B Engels here describes the practices of homo erectus, and again his conclusions are lucid despite the lack of much evidence in his 19th century. Collection of their own food was predominant, the use of fire is widely accepted, they hunted animals to some extent, and most importantly these practices allowed for the migration of humanity. One million years ago homo erectus left Africa and settled in the Middle East (which was later the cradle of civilization, not surprising considering it was the great crossroads of human migration), splitting up with migrations from Southern Europe to throughout Southern Asia (the extent of the ice caps had not yet reseeded so settlement of the northern regions was not yet possible).
Engels does however make two mistakes in his conclusions: cannibalism was very likely nonexistent (its practice in human history is questionable) and Polynesians and Australians are not homo erectus, but homo sapiens.
C Characteristics descriptive of homo sapiens, i.e. modern human beings, who first emerged 100,000 years ago, and who very likely had their origins in Africa (it is thought that the homo erectus became extinct throughout the world, and homo sapiens emerged from the genus of homo erectus that had survived in Africa).
D The data of the 1880s has been proved partially inaccurate. While it is true that the Mesopotamians domesticated animals around the same time they were also the first farmers in world history (in around 10,000 B.C.E.). The exact sequence is unknown.
E It is important to point out Engels’ coupling of Aryans and Semites. Information on Mesopotamia was limited to biblical text until the mid-19th century — it was not until the 1850s onwords when archeology began to explore and gain historical evidence in Mesopotamia. This coupling therefore is likely a combination of both biblical text (referring to the biblical peoples Aryans and Semites instead of the region Mesopotamia) and contemporary archeological work (the data of his conclusions).
Another facet of this combination was Engels lack of prejudice. By the 19th-century Aryans were thought to be a unique human race and were cited as scientific evidence of racial superiority (even later this would evolve into the theory that the Germans were the most “pure” Aryans). This popular theory would not be disapproved by anthropologists until the 20th century. The fact that Engels couples them together evidences a noteworthy lack of the prevailent racism of the time.

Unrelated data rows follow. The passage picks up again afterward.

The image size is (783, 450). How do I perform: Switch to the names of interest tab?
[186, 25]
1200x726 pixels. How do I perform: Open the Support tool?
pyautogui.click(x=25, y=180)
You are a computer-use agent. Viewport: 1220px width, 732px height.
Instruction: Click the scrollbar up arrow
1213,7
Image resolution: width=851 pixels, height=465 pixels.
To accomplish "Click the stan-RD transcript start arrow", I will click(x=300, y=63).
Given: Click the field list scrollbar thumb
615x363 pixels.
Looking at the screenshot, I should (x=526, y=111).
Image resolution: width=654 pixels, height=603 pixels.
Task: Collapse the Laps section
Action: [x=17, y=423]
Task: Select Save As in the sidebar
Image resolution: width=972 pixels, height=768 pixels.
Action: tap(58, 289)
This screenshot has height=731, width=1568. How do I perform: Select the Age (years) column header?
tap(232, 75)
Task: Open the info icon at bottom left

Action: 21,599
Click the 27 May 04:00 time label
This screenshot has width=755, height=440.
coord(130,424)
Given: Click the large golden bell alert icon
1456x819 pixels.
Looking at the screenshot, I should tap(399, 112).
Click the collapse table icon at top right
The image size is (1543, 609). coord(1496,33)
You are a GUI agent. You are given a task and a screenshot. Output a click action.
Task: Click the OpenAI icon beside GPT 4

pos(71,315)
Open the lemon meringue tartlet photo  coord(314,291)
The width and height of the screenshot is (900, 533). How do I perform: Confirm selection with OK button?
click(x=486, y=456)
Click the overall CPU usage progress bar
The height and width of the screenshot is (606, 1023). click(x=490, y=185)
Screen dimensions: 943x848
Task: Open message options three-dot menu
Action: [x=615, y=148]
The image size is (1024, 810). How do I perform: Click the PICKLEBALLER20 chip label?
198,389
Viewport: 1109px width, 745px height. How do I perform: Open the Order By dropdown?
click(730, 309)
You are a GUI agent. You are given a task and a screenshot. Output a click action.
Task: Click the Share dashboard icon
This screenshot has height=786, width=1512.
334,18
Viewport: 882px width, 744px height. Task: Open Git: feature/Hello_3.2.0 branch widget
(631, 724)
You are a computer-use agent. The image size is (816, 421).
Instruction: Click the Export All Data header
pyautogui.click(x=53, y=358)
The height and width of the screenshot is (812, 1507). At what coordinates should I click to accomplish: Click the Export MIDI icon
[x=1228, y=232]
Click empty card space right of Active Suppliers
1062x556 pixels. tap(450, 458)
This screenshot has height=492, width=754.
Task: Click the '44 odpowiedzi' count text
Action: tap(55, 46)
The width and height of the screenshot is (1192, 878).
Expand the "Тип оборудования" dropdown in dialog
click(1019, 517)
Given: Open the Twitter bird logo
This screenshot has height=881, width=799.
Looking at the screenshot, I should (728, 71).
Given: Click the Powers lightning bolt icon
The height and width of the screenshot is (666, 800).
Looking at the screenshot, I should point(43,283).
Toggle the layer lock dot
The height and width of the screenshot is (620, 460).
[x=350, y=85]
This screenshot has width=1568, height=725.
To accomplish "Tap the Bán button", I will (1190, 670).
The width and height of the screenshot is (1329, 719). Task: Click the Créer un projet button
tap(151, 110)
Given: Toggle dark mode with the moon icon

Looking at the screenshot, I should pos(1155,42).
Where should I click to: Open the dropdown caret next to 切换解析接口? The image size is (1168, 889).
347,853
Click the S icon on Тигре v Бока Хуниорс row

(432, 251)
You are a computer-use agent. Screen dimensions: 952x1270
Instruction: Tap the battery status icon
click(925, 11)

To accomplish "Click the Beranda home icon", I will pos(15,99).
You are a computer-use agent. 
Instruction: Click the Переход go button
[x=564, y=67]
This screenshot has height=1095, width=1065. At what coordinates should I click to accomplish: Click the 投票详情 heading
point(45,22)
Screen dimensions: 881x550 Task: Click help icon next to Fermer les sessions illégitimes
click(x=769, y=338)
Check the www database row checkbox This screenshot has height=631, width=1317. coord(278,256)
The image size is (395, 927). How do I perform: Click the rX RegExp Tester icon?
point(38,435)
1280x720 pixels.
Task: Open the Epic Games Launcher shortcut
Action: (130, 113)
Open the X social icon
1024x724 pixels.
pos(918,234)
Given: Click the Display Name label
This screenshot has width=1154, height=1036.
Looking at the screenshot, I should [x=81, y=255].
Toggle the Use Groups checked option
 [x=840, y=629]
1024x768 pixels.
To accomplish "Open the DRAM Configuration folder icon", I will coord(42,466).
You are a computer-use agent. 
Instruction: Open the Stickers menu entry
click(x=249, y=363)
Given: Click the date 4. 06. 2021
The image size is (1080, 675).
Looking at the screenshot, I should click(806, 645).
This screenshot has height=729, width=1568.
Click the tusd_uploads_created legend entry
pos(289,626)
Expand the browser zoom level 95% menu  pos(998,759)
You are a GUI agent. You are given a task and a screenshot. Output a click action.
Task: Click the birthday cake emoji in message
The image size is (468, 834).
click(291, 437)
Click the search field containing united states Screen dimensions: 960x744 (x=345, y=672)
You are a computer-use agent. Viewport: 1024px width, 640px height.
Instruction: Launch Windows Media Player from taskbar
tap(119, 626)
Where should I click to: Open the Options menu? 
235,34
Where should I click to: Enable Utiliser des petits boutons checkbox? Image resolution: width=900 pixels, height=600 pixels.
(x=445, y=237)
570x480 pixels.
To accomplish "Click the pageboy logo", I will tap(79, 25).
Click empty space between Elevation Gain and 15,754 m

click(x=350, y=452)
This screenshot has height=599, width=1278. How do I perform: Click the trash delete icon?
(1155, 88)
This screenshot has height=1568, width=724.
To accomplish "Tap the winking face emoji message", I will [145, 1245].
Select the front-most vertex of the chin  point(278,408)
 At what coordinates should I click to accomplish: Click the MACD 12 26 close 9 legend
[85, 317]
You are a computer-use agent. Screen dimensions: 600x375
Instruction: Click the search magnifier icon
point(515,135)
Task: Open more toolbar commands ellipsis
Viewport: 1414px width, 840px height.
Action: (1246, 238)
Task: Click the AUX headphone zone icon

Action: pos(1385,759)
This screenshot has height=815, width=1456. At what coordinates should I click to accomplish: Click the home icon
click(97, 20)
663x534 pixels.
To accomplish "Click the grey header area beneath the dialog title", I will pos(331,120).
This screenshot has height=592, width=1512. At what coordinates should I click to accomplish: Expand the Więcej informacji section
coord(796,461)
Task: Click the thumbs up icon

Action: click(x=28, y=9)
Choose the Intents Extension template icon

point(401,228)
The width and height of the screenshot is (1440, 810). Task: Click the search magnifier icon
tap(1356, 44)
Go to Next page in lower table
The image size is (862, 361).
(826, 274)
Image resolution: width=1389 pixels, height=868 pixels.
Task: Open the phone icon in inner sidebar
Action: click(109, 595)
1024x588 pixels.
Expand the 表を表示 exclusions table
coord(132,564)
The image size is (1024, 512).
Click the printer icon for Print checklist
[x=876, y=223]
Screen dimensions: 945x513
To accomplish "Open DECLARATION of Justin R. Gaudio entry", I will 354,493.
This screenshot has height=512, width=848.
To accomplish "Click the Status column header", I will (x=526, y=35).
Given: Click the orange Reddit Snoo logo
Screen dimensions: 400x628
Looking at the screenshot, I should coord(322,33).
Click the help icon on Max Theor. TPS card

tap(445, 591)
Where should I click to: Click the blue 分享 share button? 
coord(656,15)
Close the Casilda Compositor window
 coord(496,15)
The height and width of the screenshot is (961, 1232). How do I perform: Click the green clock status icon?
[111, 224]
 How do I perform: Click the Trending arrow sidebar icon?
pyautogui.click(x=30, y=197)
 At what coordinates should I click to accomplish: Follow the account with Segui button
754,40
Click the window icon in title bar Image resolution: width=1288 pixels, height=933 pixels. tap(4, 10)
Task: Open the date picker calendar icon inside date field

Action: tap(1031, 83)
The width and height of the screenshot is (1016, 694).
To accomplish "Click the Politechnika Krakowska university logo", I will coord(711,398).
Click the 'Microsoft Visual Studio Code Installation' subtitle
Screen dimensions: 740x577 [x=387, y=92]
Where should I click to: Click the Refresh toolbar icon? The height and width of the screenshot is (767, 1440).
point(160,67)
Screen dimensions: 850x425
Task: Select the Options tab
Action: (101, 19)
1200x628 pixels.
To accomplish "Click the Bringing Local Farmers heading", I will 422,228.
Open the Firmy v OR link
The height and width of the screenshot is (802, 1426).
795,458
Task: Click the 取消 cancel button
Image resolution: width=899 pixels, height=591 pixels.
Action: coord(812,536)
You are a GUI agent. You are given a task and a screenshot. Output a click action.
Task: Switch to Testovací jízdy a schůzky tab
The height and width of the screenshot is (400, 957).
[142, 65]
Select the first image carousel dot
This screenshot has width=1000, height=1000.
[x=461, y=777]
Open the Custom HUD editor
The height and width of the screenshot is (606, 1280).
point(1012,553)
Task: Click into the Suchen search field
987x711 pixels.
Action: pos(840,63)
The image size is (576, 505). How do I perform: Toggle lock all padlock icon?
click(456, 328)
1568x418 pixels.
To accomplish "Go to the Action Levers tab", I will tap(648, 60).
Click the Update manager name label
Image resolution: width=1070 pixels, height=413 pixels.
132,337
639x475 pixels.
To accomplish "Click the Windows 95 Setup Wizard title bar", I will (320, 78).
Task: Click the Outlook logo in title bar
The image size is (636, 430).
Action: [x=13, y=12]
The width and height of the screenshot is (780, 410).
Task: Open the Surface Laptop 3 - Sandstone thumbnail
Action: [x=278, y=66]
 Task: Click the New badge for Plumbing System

F The theory that the larger brain is more intelligent was disproven by the end of the 19th century. Intelligence can be generally compared by brain size relative to body size. Because the Pueblo Indians were smaller humans, naturally their brains were smaller. The same is true for Africans, who are larger and so their brains are larger.

G This is mistaken. The Mesopotamian (3500-1000 B.C.E.), Egyptian (3000-500 B.C.E.), Harrapan (2500-1000 B.C.E.), & Chinese (2000 B.C.E. – 1800 C.E.) civilizations long preceded the Europeans in this stage: the Greeks were the first in Europe at around 500 B.C.E.